The project, which was launched in Shoolagiri block in Krishnagiri district, Viralimalai block in Pudukkottai, and Veppur block in Perambalur, led to out-of-pocket spending falling between 77% and 92% across blocks. The number of patients visiting out-patient departments and private hospitals also halved in eight months of the project rolling out, with patients’ footfall dropping from 51% to 21% in Shoolagiri, from 48% to 24.2% in Viralimalai, and from 41% to 24% in Veppur.

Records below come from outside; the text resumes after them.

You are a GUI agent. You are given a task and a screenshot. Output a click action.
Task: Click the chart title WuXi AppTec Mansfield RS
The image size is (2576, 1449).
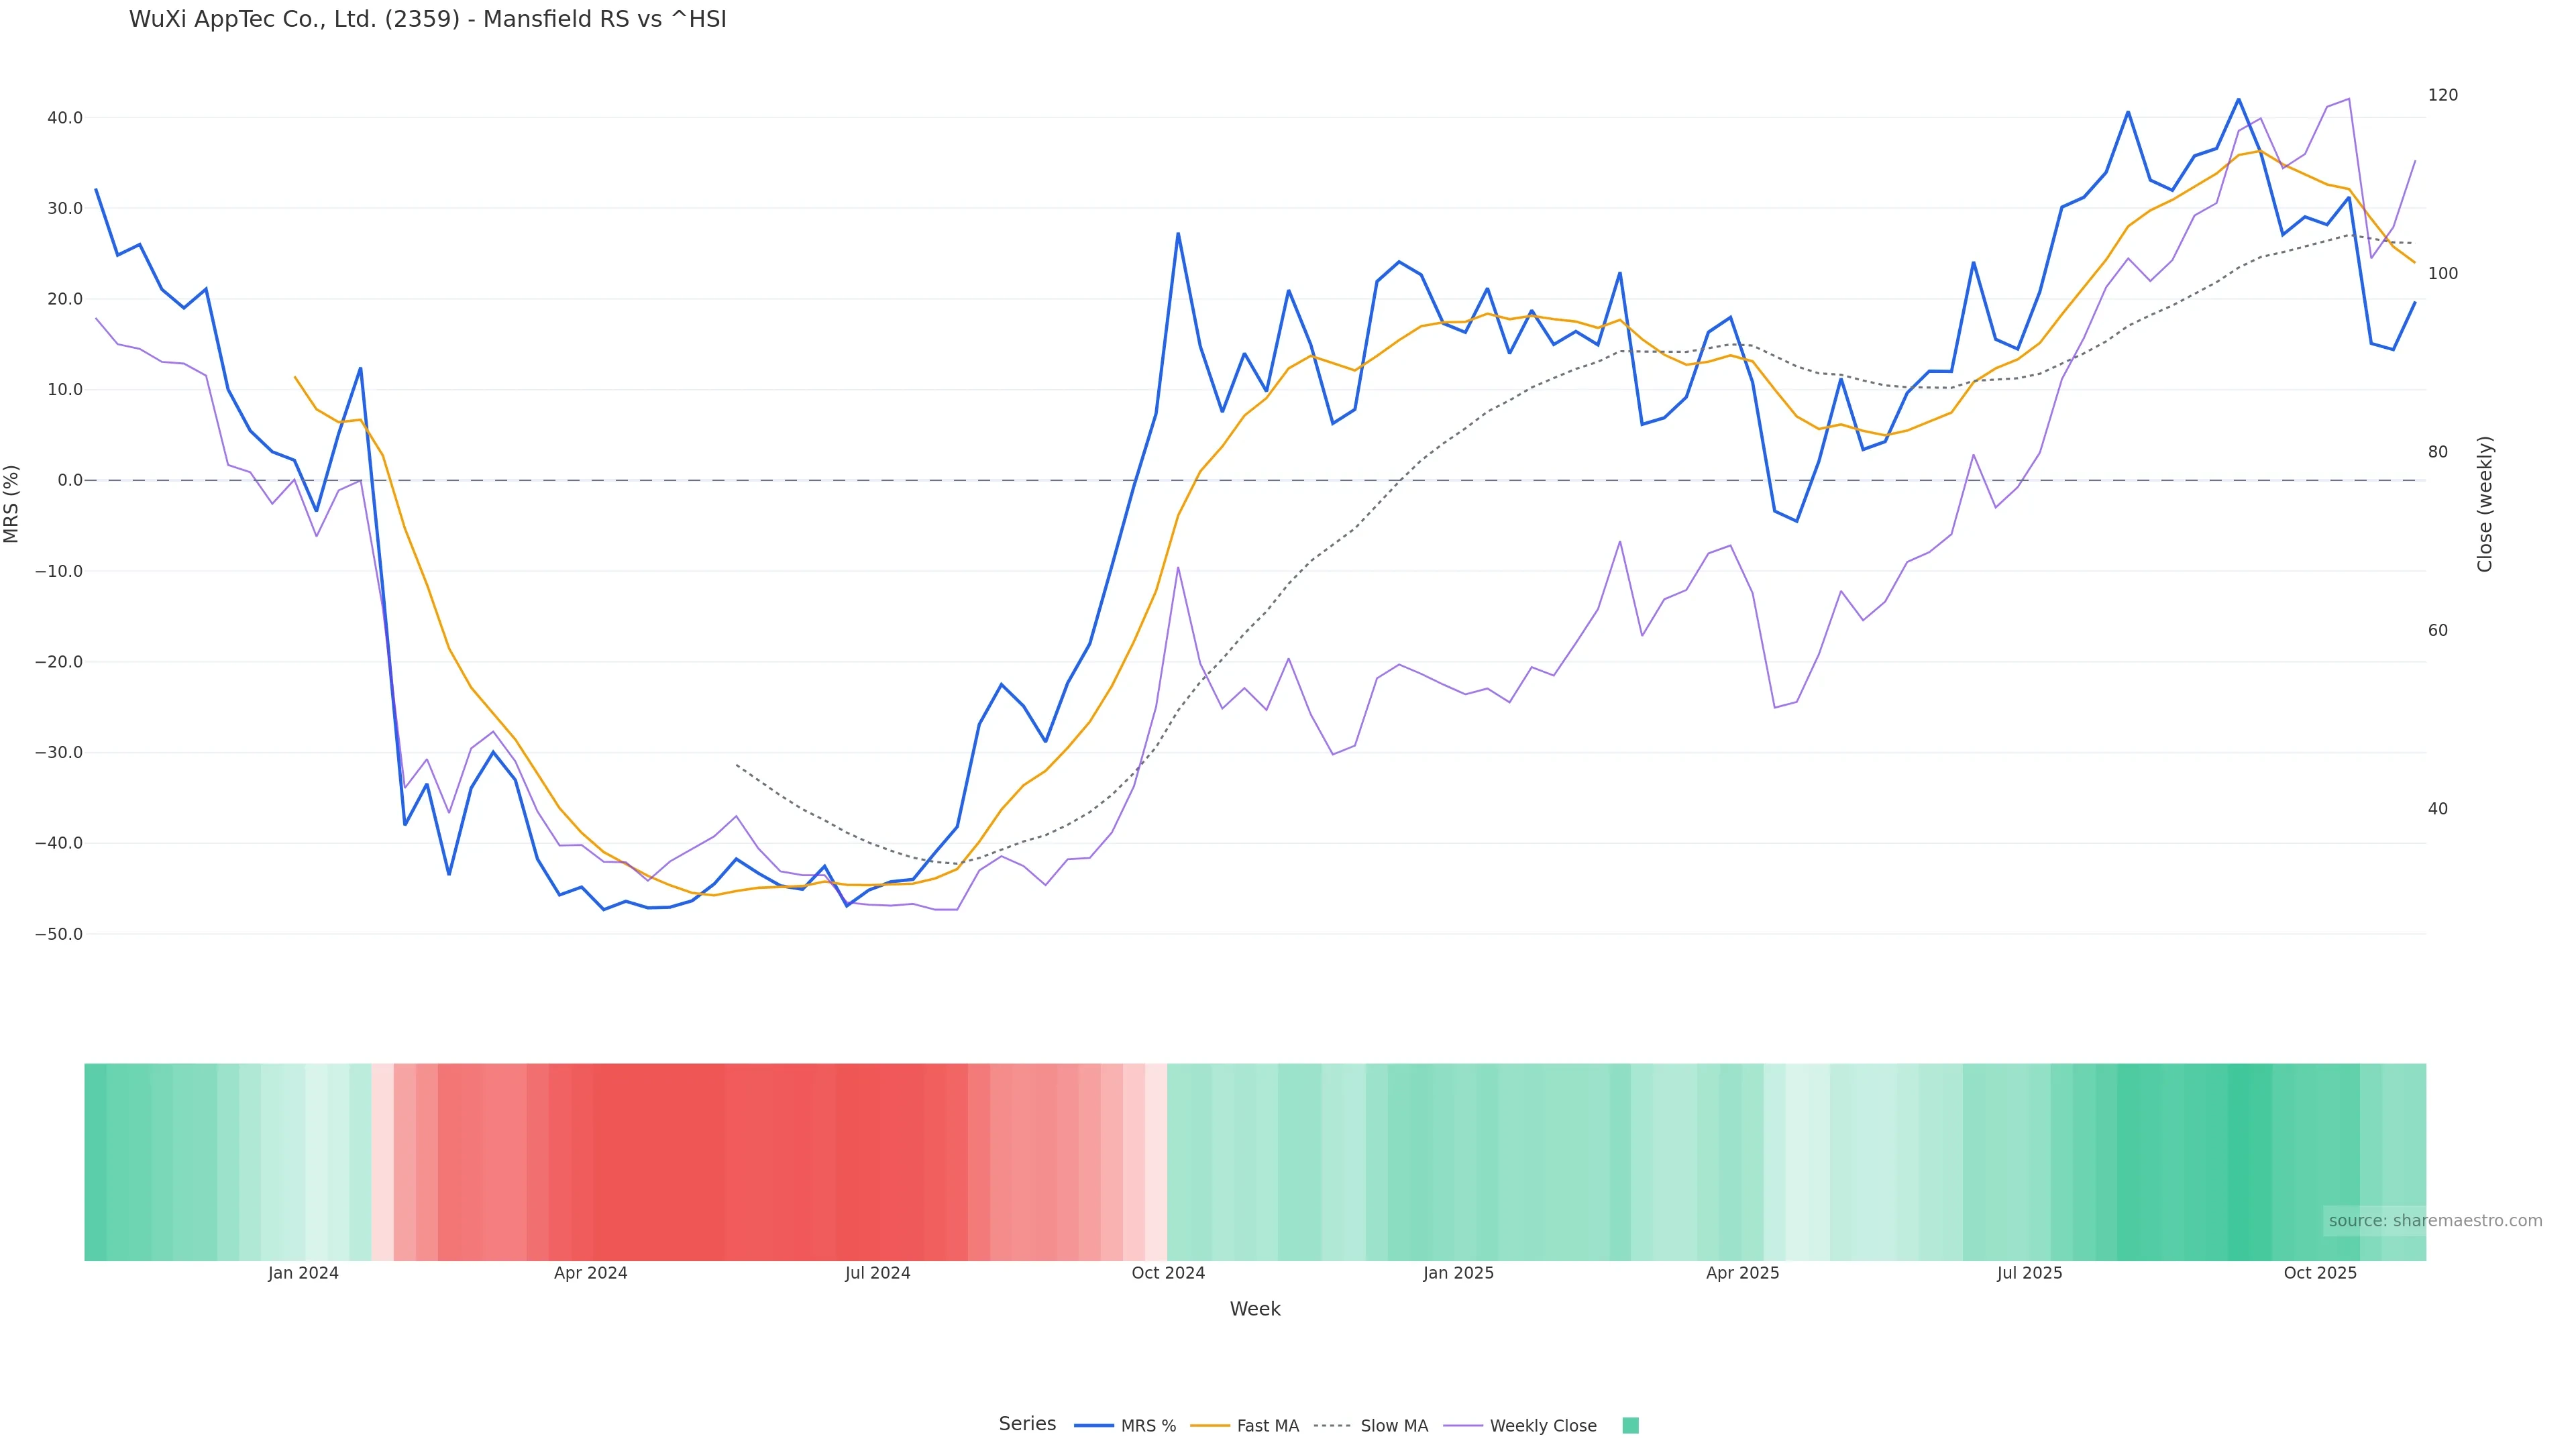click(x=427, y=20)
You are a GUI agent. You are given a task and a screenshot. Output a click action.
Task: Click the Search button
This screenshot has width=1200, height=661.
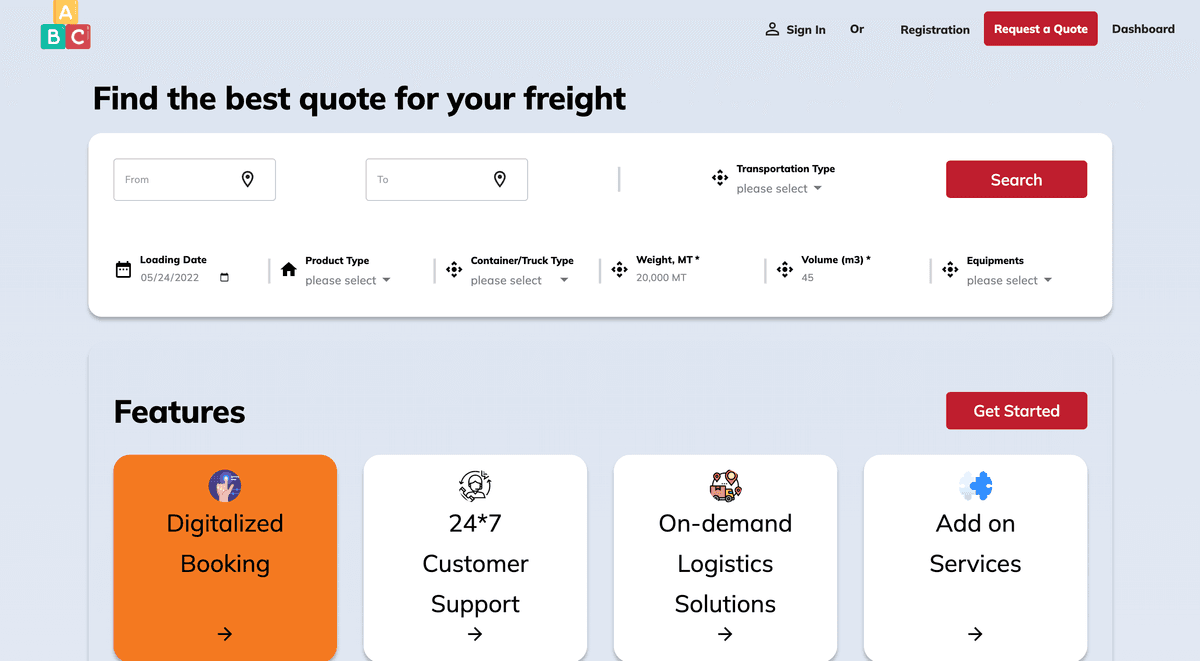pyautogui.click(x=1016, y=179)
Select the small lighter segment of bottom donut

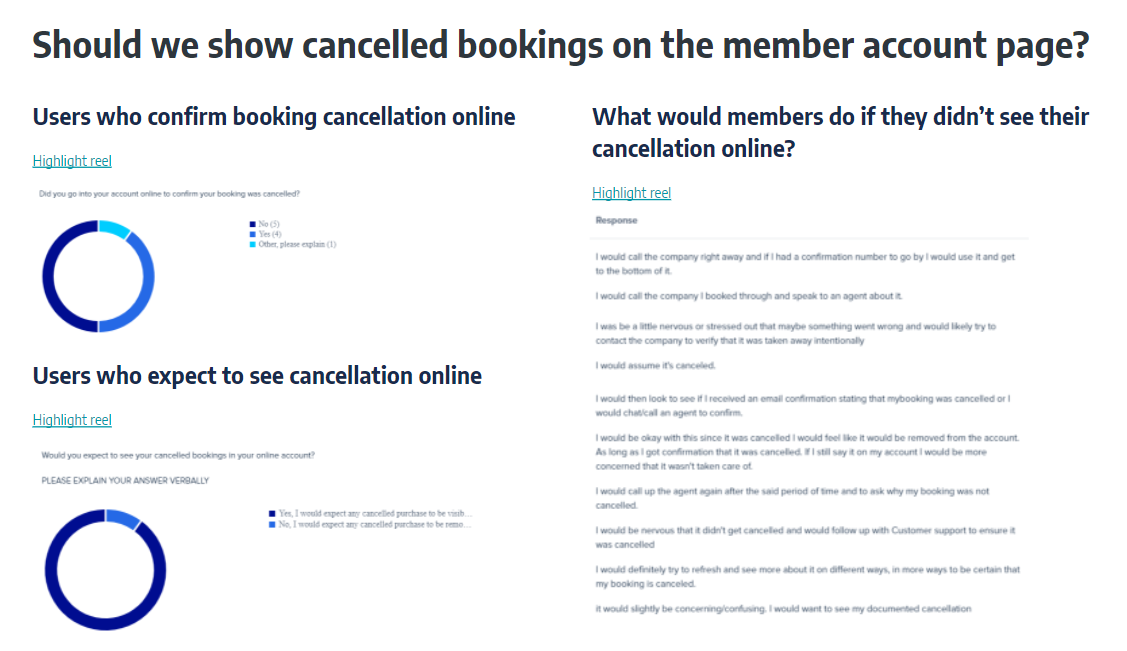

“Health sub-centres are the building blocks of public healthcare as they are the first point of contact with the community. When services there are available and reliable, patients come. Look at private doctors, they close shop after the last patient leaves. With ANMs (auxiliary nurse midwives) and health workers absent or away on field duty three times a week, sub-centres are often found locked. The CHO’s role is fixed, they have to be at the centre to ensure people get treatment,” said Dr Dileep Mavlankar, director, IIPHG, which is offering a six-month certificate course in community health to create community health officers (CHOs) to run health sub-centres.

Read: Meghalaya increases health cover to Rs 5 lakh under national health protection scheme

The new cadre of CHOs is trained as mid-level providers who will work with ANMs, Ashas (accredited social health activists) and male health workers to ensure every 5,000 population gets basic medicine, diagnosis and treatment. The programme, developed by IGNOU in collaboration with the ministry of health and family welfare, aims at improving the knowledge, skills and competencies of in-service registered nurses and Ayush practitioners to offer primary healthcare services, including preventive and promotive care, at peripheral level.

“The programme was developed with nursing experts, medical experts, social scientists and educationists from various related disciplines to train CHOs in comprehensive primary care, including seven simple pinprick tests for malaria, diabetes and haemoglobin, among others, based on protocols appropriate to sub-center level,” said Puwar.

Hands-on training

The first batch of 27 CHOs trained at IIPHG graduated in July and have been begun work at Health and Wellness Centres (HWCs) across Gujarat. The second group of 400 students is being trained in batches, with each getting 736 hours of training, which includes 448 hours of practical training at every level of public health delivery, from primary health centres to district hospitals and medical colleges.

“We work closely with the panchayats, ANMs and Ashas to tell people they can get medicines and treatment in the village. We don’t support for skype consultations with the medical officers at PHCs, we use our personal phones, but that will come once more patients come,” said Mamta Panchal, a CHO posted at the Godhra HWC in Gujarat.

“Proactive reaching out with services and providing immediate relief will create greater awareness and improve health-seeking behaviour. We’re using technology in a big way to digitise, support and evaluate programmes, including using third-party evaluation, to increase efficiency and optimise reach,” said Jayanti S. Ravi, health commissioner and principal secretary, health and family welfare, Gujarat.

Read: Taking a cue out of health insurance schemes down south

The National Skill Development Corporation is simultaneously utilising Pradhan Mantri Kaushal Kendra and other Skill Development Centres under the Ministry of Skill Development and Entrepreneurship Skill India Framework to train 100,000 Arogya Mitras at each empanelled public and private hospital to provide support in beneficiary verification, authentication, query management, grievance redressal and handling emergency cases.

“We are extending health coverage to the populations of the US, Canada and Mexico put together and need young people with the right skill sets and knowledge to ensure services reach people. Ayushman Bharat is the world’s largest healthcare coverage programme, we need to ensure it’s also the world’s most robust healthcare coverage programme,” said Jagat Prakash Nadda, Union health and family welfare minister.